■ Exercise prompt
Below are some records; quote exactly the lines from the one that contains "Click the greyed-out remove row X icon" through the one that contains "the 色阶 history", inclusive, and no others.

#####

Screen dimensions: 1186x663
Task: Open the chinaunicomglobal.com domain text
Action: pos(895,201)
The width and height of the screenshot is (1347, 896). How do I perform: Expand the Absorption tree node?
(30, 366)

#####

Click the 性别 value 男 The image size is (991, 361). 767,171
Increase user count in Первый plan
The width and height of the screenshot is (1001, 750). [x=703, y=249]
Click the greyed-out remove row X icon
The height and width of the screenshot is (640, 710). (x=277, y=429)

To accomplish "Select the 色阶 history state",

#####

■ Answer for the task
Click the greyed-out remove row X icon
The height and width of the screenshot is (640, 710). (x=277, y=429)

To accomplish "Select the 色阶 history state",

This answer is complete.